Financial Management -- I generally take this back to configuration management, some documentation about policy...
Security Management -- configuration management database is a biggie here of course, but further than that there are myriads of tools (snort with extra stuff for intrusion prevention, for example)
The biggie in the end open source or purchased, is work-flow and tying it all together. Do your systems get in your way or help you out? If they get in your way for the most part, then that is all wrong! If people using the systems hate them, that's a clear sign that it is all wrong, even if some managementy folks like aspects of them.

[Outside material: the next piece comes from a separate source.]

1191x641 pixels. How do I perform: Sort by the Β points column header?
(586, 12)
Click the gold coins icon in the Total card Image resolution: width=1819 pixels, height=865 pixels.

You have to do custom work with any of these systems, purchased, open source, or home-grown, to tie them together and help you do what you need done.
ITIL is just a framework to make sure you don't forget anything. If you do anything often enough, you need to proceduralize, document, and automate it so you don't have to any more or so it is easy.
This tying together helps connect other bits - like for reporting. You have to get reports using your monitoring with load generation tools to see about capacity reporting. SLA reporting comes from monitoring reports, but outages and tracking for problem management requires looking at, categorizing those incidents...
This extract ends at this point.